Dans le même temps la société passe de l’industrie au service, or le service s’industrialise mal. Sauf à remplacer là aussi, l’homme par l’IA associée à l’automatisation à outrance. Remplacer les chauffeurs, les livreurs, tous ces jobs que nous avons eu tant de mal à construire, pour des dizaine de milliers d’hommes et femmes n’ayant que cette perspective, vont disparaître sous les bravo des radicaux des technologies, qui s’excusent et s’autoamnistient d’avance en invoquant le bonheur de la destruction créatrice Schumpétérienne. Quand les mots remplacent la réflexion, la paresse l’emporte sur la réflexion et la nuit sur le jour. Fini le temps des lumières, la France et l’Europe, par leur absence du débat sur le digital et les technologies, ont plié boutique et relégué les temps glorieux où intellectuels et acteurs pensaient la société plutôt que la subir. Fini la lumière, vive l’obscurantisme.

Les géants américains et chinois dont dépendent leurs économies (les GAFA représentent 75% de la capitalisation américaine), ont décidé que la domination l’emportait sur le bien de l’humanité et que viser la disparition de l’emploi humain et sa soumission à la machine permettrait de mettre le couvercle bien vissé sur toute contestation future, même violente, et qu’un petit coup d’opium au parfum de revenu universel permettrait de calmer le bon peuple.

Le consommateur, aveugle et sourd, continue de se soumettre à des applications qui promettent le confort et la rapidité, et dont la gratuité dispense de la réflexion. A force de glisser le doigt sur la surface de l’écran, on s’interdit la profondeur de la réflexion. La rapidité l’emporte sur l’intelligence, l’index remplace le cerveau, qui en devient un accessoire servile. On ne pense plus on se positionne, on n’agit plus, on réagit. En confiant 95% de nos recherches sur internet à Google, on creuse la tombe du modèle de civilisation qui avait fait notre fierté.
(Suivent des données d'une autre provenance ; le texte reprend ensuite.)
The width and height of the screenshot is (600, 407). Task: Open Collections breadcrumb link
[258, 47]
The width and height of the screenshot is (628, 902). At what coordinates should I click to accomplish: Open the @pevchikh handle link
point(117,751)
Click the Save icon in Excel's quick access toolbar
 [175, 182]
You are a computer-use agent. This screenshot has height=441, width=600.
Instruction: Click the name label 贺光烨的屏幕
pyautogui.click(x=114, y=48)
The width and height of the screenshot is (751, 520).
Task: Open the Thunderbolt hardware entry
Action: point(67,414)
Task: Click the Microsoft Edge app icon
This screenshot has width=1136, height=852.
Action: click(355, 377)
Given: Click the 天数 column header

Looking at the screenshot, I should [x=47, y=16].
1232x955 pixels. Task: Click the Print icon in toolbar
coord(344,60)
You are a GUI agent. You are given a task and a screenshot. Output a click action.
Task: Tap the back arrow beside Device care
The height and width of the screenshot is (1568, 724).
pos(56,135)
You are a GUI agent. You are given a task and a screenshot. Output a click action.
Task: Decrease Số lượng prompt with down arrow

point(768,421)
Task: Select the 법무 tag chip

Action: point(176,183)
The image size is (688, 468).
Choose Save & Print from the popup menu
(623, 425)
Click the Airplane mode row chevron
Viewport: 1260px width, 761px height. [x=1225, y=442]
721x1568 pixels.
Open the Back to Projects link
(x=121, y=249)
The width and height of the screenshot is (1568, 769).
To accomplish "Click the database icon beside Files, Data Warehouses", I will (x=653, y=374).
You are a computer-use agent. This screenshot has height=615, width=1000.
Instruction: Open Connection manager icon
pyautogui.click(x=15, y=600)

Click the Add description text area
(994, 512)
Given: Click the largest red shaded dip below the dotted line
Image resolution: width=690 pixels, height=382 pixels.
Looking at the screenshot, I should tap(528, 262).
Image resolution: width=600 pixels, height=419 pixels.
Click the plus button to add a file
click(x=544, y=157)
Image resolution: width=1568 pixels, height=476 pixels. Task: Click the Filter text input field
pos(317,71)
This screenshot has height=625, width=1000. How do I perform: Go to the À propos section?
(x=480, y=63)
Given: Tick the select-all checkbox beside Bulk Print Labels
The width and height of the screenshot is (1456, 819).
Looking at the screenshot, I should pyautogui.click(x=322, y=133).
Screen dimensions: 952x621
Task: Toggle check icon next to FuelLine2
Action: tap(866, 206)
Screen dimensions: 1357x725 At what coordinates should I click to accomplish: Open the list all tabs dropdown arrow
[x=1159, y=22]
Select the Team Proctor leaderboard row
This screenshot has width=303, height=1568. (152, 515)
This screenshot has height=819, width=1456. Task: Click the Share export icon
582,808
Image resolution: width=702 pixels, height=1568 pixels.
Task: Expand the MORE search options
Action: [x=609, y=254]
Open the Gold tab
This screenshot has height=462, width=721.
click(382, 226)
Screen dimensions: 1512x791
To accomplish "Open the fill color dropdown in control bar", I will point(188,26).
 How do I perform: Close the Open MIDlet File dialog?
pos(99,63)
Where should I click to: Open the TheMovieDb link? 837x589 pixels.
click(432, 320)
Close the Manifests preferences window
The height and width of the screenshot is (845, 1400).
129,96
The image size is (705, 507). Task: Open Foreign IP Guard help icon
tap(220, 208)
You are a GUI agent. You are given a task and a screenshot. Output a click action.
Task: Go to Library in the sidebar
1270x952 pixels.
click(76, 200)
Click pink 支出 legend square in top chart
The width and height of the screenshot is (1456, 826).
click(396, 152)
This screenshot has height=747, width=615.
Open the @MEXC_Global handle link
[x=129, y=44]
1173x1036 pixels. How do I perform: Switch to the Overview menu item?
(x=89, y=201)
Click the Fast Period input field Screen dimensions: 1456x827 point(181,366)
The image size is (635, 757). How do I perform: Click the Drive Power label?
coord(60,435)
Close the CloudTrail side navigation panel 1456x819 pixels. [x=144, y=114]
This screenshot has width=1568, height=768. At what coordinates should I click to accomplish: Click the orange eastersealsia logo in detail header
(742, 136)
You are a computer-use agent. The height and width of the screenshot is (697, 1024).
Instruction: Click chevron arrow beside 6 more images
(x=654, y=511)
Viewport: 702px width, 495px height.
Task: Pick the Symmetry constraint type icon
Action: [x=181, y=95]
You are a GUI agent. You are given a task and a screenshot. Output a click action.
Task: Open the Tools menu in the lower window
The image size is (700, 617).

Nous visons la croissance, avec un gouvernement renouvelé, emmené par celui que nous espérons tous être un réformateur, mais les forces et vents contraires risquent d’être plus puissants que lui. Nous pourrions bien avoir une croissance sans emplois (en nombre suffisant) et surtout voir les emplois créés largement compensés (négativement) par la destruction de 3.5M d’emplois annoncés par nombre de rapports dont celui de Roland Berger l’année passée. A ajouter au 6M de chômeurs. L’addition risque d’être salée, et de faire un bien triste apéritif !

Pour cela il n’y a qu’une solution. Proposer, financer, protéger des modèles alternatifs, qui fassent la part belle aux technologies qui protégeront la place de l’homme sur le marché du travail. Pour que ce modèle social soit soutenable il faudra des modèles économiques pérennes. Pour que le digital soit pérenne il lui faut une taille critique monstrueuse. Raison pour laquelle, non seulement il faudra raisonner à l’échelle Européenne, mais y associer l’Afrique, notre exact complément, afin de donner à nos entrepreneurs Européens et Africains la taille critique que réclame ce marché. Ainsi capables de proposer au monde, un modèle alternatif basé sur un modèle économique valide, centré sur l’homme, alors nous pourrons peser sur la destinée mondiale d’une humanité qui prend un tour bien inquiétant. Sans nous.

The « new fronteer » ce n’est donc pas Mars, mais bien la terre, une terre d’homme, qui peuvent retenir le meilleur et s’éviter le pire, en dessinant une frontière qui se nomme la réflexion et la décision, risquer de s’offrir un avenir et rallumer « les Lumières ». A cette condition le changement que l’on nous vend comme une fin en soi, sera justifié par le progrès qu’il apporte et qui n’est JAMAIS inclus de façon systématique dans la version de base ! A nous, entrepreneurs, acteurs de la société civile, avec ce gouvernement, l’Europe et l’Afrique d’investir dans l’avenir de l’homme.